[Stored data entries]

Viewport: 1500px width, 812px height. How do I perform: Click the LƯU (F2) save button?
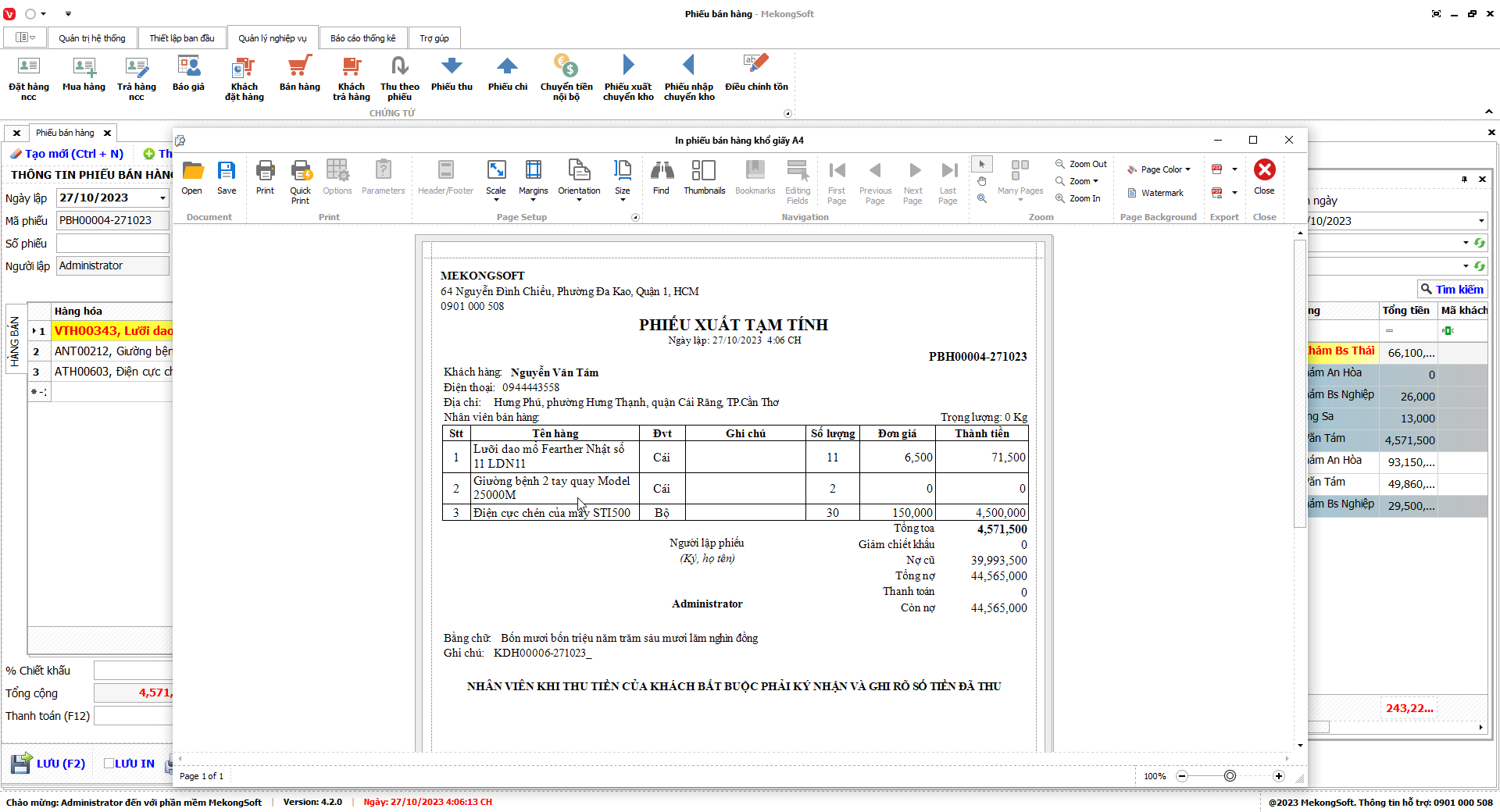48,764
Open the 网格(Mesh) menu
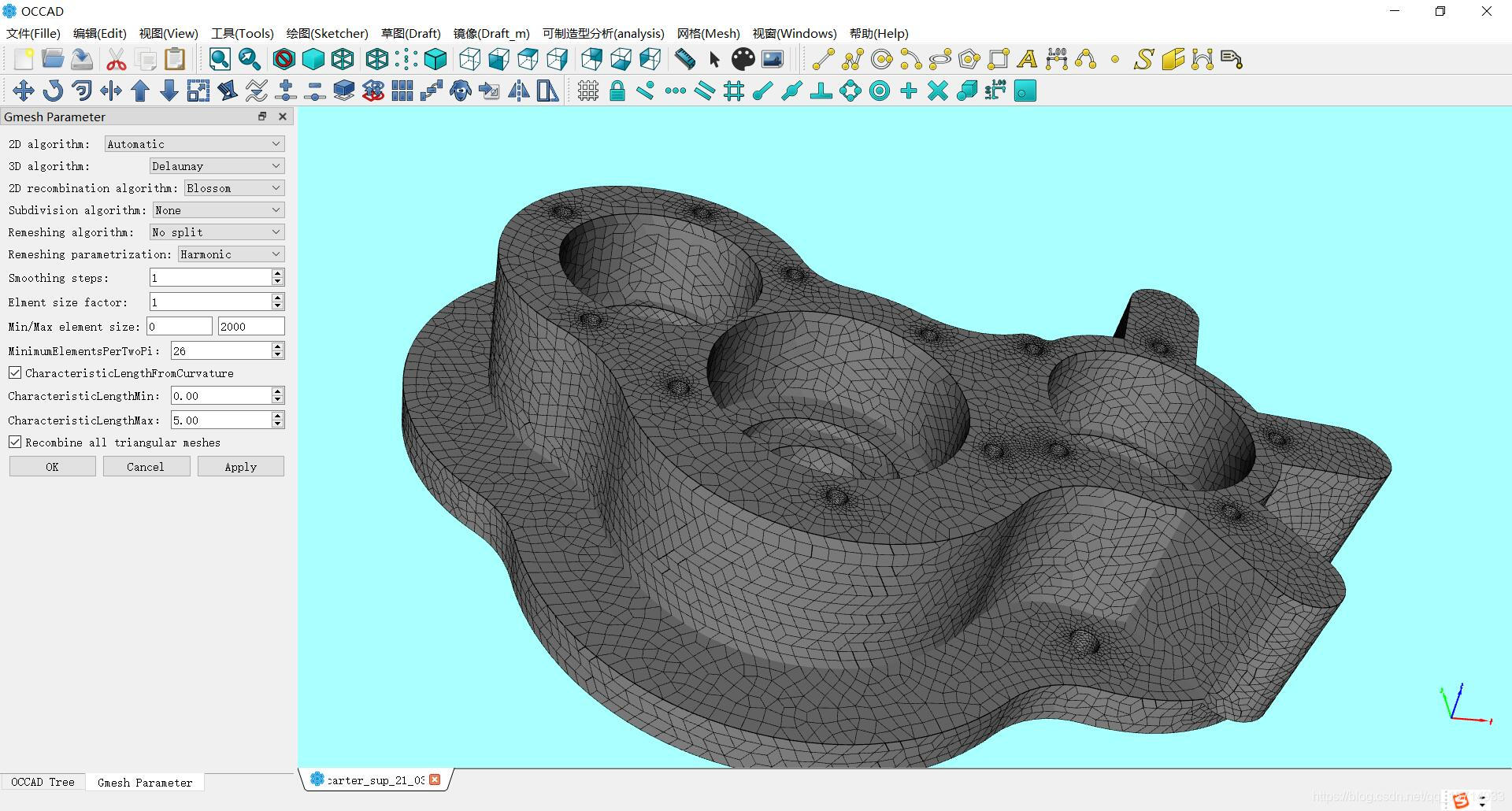Screen dimensions: 1512x811 pyautogui.click(x=708, y=33)
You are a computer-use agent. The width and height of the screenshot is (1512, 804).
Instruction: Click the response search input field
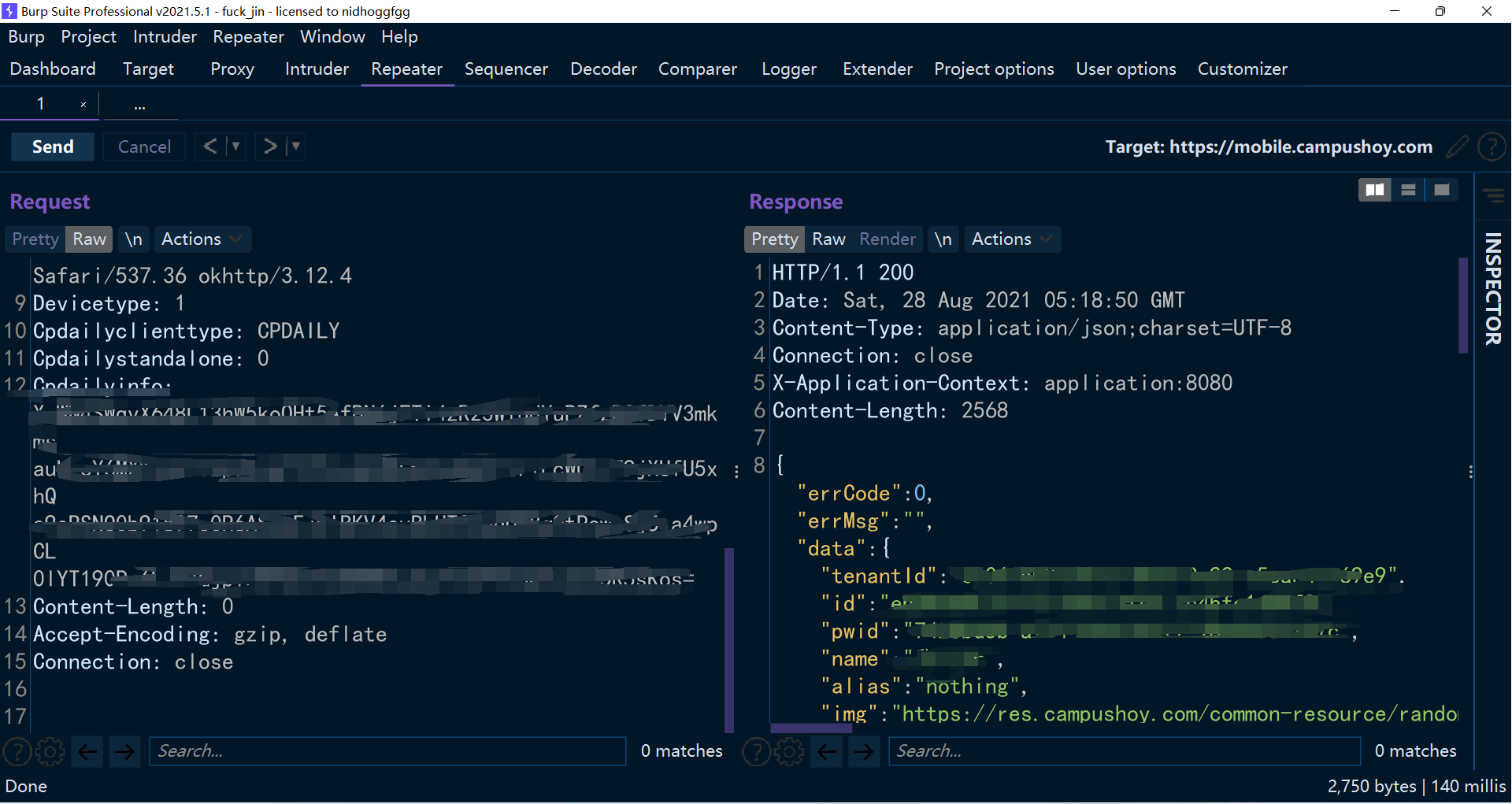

WHAT THE TASK REQUIRES: Copy the records exactly. Skip the pictures.

EXPECTED ANSWER:
Viewport: 1500px width, 812px height. How do I perform: Click the LƯU (F2) save button?
48,764
Open the 网格(Mesh) menu
Screen dimensions: 1512x811 pyautogui.click(x=708, y=33)
You are a computer-use agent. The width and height of the screenshot is (1512, 804).
Instruction: Click the response search input field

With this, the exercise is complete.